Domestic harmony from the first to the fourth century AD was seriously undermined by an ascetic tradition which advocated chastity and virginity, and appealed particularly to women. Ascetic renunciation freed holy women of traditional womanly duties and modes of dress and behaviour. The Church Fathers were placed in a curious dilemma - while they welcomed the idea of celibacy as a route to higher spirituality, when their wives and daughters began to renounce their sexual roles and assume spiritual and social independence, the Church found it difficult to accept. Saints such as Mary of Egypt, a converted up-market prostitute who lived naked in the desert and howled at St Zozimas all night, provoked the Church Fathers to introduce legislation to bring the holy women under control. Salisbury traces these debates and legislation within the Church, and contrasts them with the real life histories of seven truly remarkable women Saints.
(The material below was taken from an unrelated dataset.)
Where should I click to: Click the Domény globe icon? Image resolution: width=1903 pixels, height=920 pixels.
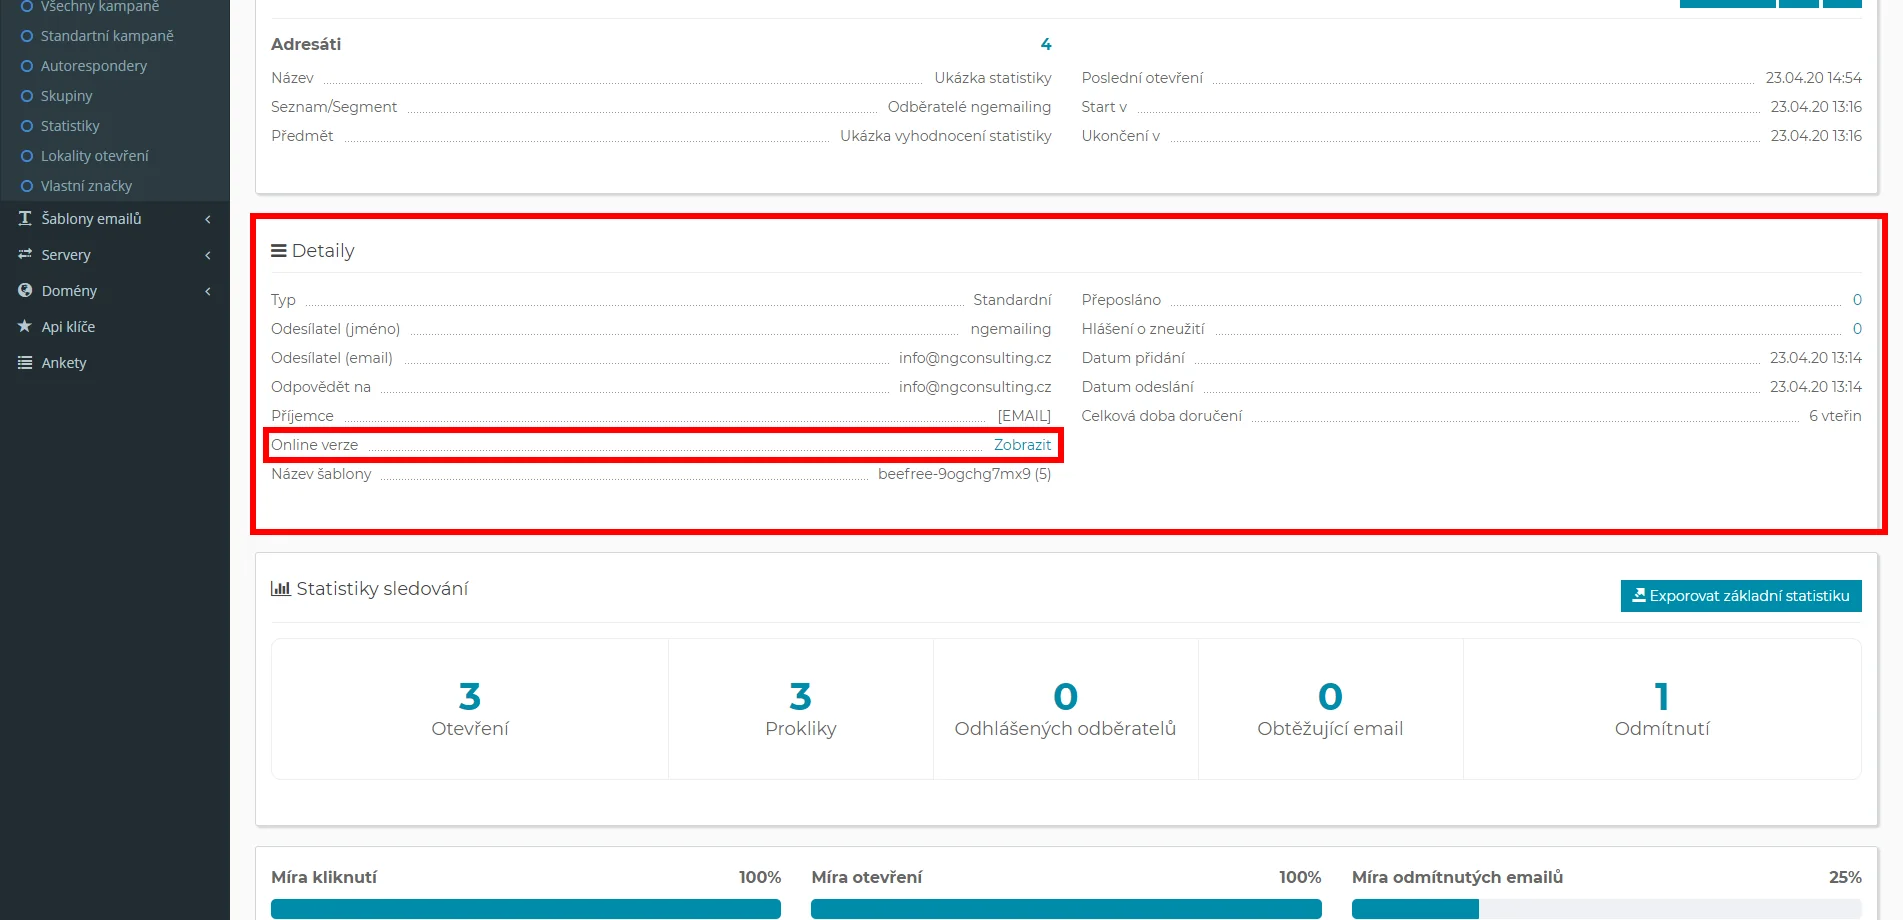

Joyce E. Salisbury was born in 1944 in Arizona, but grew up abroad -- 10 years in Rio de Janeiro and 5 in Mexico City. She has a PhD in Medieval History from Rutgers University, and taught history at the University of Wisconsin -- Green Bay. She is currently retired and spends time writing, traveling, lecturing, and playing with grandchildren in Green Bay, Wisconsin. In her books, Salisbury has explored her interests in the past: She focuses on early Christianity, and how Christian ideas have shaped our lives; on the relationship between humans and animals, and in her Western Civ textbook, The West in the World, she concentrates on how to teach about the past in an engaging way.
Most recently, Salisbury has traveled around the world teaching religion and history through the University of Virginia's program, Semester at Sea.